What’s worth remembering

On-demand vs provisioned is a commitment question. Per-request billing buys simplicity; provisioned billing buys discount in exchange for telling DynamoDB what to expect.
Crossover is roughly 18% sustained utilisation. Below that, on-demand usually wins; above, provisioned + auto-scaling usually wins. Exact numbers vary; run your actual traffic through both calculators before flipping.
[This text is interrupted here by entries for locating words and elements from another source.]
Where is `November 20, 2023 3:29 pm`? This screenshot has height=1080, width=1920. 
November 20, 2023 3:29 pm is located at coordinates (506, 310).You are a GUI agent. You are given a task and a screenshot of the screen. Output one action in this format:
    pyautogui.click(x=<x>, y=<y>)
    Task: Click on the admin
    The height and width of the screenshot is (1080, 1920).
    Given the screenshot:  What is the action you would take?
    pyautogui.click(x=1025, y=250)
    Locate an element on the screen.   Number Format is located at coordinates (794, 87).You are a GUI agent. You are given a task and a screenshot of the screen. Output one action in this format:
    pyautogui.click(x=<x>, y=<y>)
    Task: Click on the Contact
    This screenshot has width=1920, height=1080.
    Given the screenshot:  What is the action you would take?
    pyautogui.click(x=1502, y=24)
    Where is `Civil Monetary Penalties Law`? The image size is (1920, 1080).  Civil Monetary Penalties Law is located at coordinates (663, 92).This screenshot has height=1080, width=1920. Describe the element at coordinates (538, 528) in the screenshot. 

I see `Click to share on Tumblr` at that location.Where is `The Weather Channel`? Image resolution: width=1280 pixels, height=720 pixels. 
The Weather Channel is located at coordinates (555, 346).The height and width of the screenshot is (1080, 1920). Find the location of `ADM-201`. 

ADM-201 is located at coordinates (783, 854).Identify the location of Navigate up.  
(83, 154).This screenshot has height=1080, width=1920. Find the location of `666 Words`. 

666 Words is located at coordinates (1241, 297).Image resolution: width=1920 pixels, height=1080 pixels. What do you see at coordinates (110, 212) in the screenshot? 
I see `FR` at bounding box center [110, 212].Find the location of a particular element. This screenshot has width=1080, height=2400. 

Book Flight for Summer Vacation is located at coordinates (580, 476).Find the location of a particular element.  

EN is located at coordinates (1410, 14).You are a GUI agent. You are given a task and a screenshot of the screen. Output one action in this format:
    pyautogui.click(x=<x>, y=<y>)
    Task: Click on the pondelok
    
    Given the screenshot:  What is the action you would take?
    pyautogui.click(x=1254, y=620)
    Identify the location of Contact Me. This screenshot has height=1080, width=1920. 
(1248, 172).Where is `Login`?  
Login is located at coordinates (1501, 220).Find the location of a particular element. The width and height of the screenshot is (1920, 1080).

Auto-scaling is the usual operational shape for provisioned. Min/max bounds, target utilisation (70% is the default; 60% if spikes are sudden). The policy reacts to CloudWatch metrics; expect ~2-minute reaction time.
Reserved Capacity discounts the baseline. 1- or 3-year commits to fixed RCU/WCU; up to ~54% off. Only worth buying if that baseline is truly always-there; auto-scaling below the reserved amount still bills at the reserved rate.
Switching modes is a per-24-hour knob. You can flip between billing modes once per day. Not free to chase the traffic shape with mode switches; pick the mode that fits the shape for a quarter at a time.
Bursts on on-demand can still throttle briefly. On-demand handles routine bursts automatically but a cold table seeing a 10× jump may throttle as DynamoDB internally ramps. For workloads that need guaranteed burst behaviour, provisioned with auto-scaling and a higher max is more predictable.
DynamoDB Streams, TTL, and Global Secondary Indexes all have their own capacity. GSIs consume their own provisioned capacity; Streams reads are separate; TTL deletes don’t consume WCUs but do show up in metrics. Budget for all of them.
The “shape” is usually more informative than the average. A flat 200 RCU average and a spiky 200 RCU average behave very differently under provisioned mode. Plot the traffic before picking.

Paying by the request is the correct answer when the traffic is unpredictable or sparse; paying for the seat is the correct answer when it isn’t. Three tables, three shapes, three different billing modes, that’s the honest answer, not “provisioned is cheaper” or “on-demand is simpler.” Fit the pricing mode to the shape each table actually has.